# Vector Database
A SPANN-style vector database for approximate nearest neighbor (ANN) search, built on SlateDB.
## Architecture
See `rfcs/0001-storage.md` for the complete storage design and `rfcs/0002-write-api.md` for the public API.
### Key Concepts
- **SPANN Index**: Cluster centroids in memory (HNSW), posting lists on disk
- **External ID**: User-provided string (max 64 bytes) -> mapped to internal u64 via IdDictionary
- **Internal ID**: System-assigned u64 for efficient bitmap operations (RoaringTreemap)
- **Centroid ID**: u32 cluster identifier. ID 0 is reserved for deleted vectors bitmap.
- **Upsert**: Delete old + insert new (no read-modify-write)
### Record Types (in `src/serde/`)
| `CollectionMeta` | `collection_meta.rs` | Schema: dimensions, distance metric, metadata fields |
| `CentroidChunk` | `centroid_chunk.rs` | Chunk of cluster centroid vectors |
| `PostingList` | `posting_list.rs` | centroid_id -> RoaringTreemap of vector_ids |
| `IdDictionary` | `id_dictionary.rs` | external_id -> internal vector_id |
| `VectorData` | `vector_data.rs` | vector_id -> f32[dimensions] |
| `VectorMeta` | `vector_meta.rs` | vector_id -> external_id + metadata fields |
| `MetadataIndex` | `metadata_index.rs` | (field, value) -> RoaringTreemap of vector_ids |
### Key Modules
- `src/db.rs` - Core `VectorDb` implementation
- `src/model.rs` - Public types (Vector, Attribute, Config)
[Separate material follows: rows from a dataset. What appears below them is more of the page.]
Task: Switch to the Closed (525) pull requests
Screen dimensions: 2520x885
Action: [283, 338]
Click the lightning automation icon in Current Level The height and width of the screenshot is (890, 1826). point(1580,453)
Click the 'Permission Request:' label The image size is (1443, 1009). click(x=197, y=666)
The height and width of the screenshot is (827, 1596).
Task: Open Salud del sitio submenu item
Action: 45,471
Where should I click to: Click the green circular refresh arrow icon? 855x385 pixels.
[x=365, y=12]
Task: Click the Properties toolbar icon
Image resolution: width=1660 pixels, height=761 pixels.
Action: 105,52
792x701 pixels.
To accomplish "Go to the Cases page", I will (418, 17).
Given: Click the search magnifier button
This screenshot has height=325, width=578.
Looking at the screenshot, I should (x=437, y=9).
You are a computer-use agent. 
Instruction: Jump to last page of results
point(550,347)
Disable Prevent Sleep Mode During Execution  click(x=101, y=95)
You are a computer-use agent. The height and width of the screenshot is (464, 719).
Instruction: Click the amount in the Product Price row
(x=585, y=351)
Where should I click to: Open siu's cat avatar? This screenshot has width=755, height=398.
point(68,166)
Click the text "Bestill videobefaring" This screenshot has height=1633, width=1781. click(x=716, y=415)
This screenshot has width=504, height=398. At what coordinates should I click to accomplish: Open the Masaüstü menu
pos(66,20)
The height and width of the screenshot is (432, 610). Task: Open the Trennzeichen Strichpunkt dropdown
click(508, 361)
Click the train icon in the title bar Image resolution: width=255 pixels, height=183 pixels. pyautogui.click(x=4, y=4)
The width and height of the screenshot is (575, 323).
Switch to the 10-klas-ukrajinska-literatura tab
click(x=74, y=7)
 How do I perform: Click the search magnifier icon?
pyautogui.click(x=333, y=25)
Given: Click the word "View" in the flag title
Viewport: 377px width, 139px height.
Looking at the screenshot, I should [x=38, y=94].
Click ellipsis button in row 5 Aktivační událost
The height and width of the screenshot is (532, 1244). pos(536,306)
- `src/serde/` - Record serialization
- `src/storage/` - SlateDB integration with merge operators
- `src/delta.rs` - Write batching and delta operations
### Query Path
1. Search centroid HNSW for k nearest centroids
2. Load posting lists for those centroids
3. Load deleted bitmap (centroid_id=0), subtract from candidates
4. If filtered: intersect with MetadataIndex bitmaps
5. Load VectorData, compute exact distances
6. Return top-k results
### LIRE Maintenance (background)
- Split oversized posting lists (create new centroids)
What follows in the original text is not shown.